» Text segment:
• • • •

# Forcing a compiler after cloning "something" from github.



## Alain De Vos (Nov 6, 2021)

I know how to force a compiler when building a freebsd port.

But when i clone some random stuff i found on github i also want to force a certain compiler when isuing gmake. How do i do ?
Set a simple environment flag?
Edit a makefile?
Edit a config file?
It depends on the build tools used?


----------



## ct85711 (Nov 6, 2021)

The normal convention used between the various make files; is using the environmental variables of CC and CXX.  So I'd recommend you check the makefile first to see if they specified a particular compiler.
https://www.gnu.org/software/make/manual/html_node/Implicit-Variables.html


----------



## ralphbsz (Nov 6, 2021)

• • • •

» Data extract:
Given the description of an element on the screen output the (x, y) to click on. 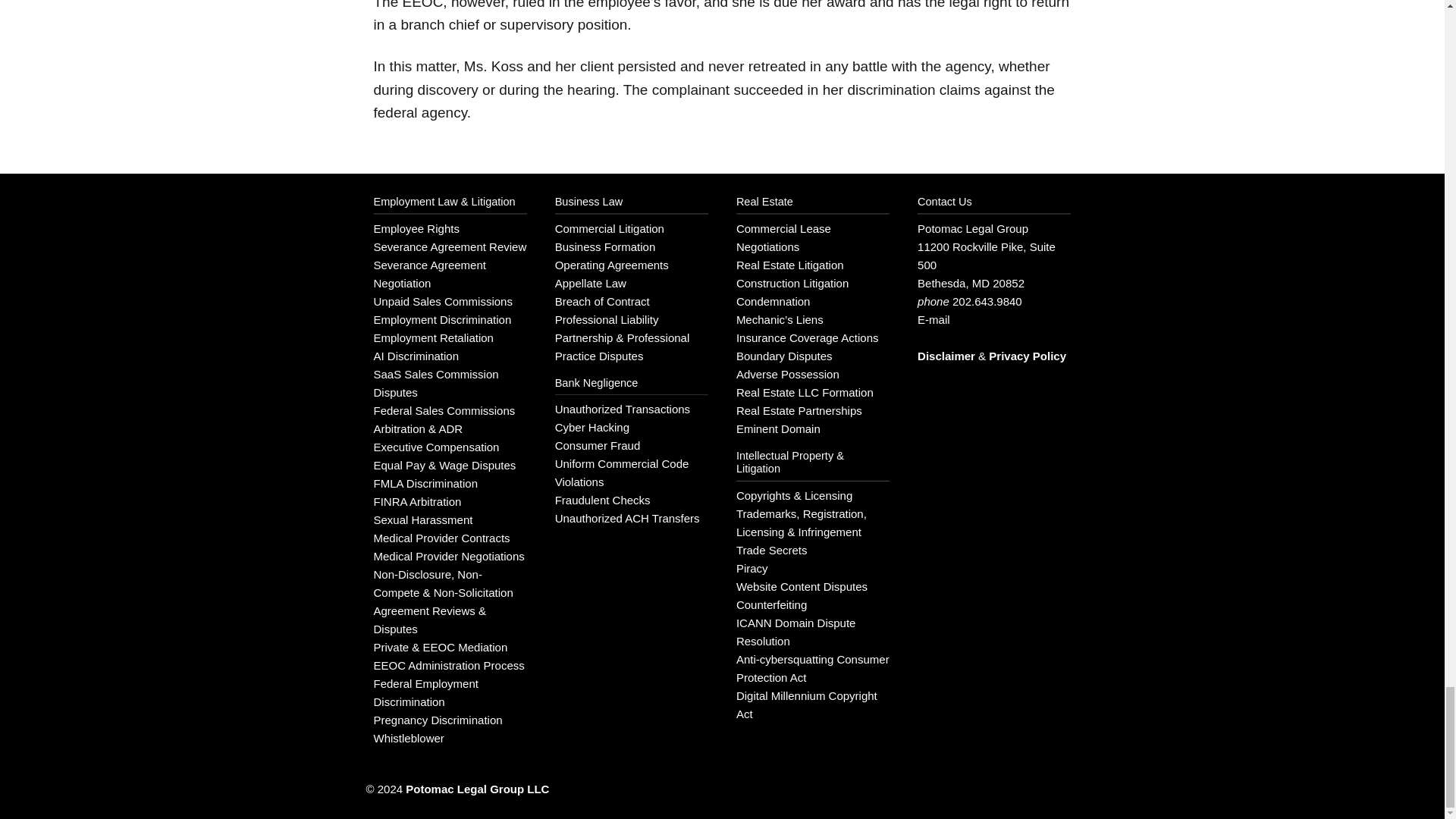
Disclaimer (946, 355)
Privacy Policy (1026, 355)
E-mail (933, 318)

• • • •

» Requirements:
[a] In the forum thread about forcing a compiler, which environment variables does the common makefile convention use to select the compiler?
[b] Continue the forum thread about forcing a compiler from the point where it stops.

» Final answers:
[a] CC and CXX.

[b]
Depends on the make file. Theoretically, it should be sufficient to say "CC=xxx gmake", since a very simple make file will just use the CC variable for running the C compiler. Obviously, for other languages you have to use different flags, like CXX for C++, FC for Fortran, and so on.

In practice, you probably need to edit and understand the make file. Most have considerable amount of logic to select the correct compiler. They might use automake, imake, or a variety of other meta-make tools. In most cases, different compilers use different flags, so you at least need to also set CFLAGS (or CXXFLAGS...), but in practice edit the makefile.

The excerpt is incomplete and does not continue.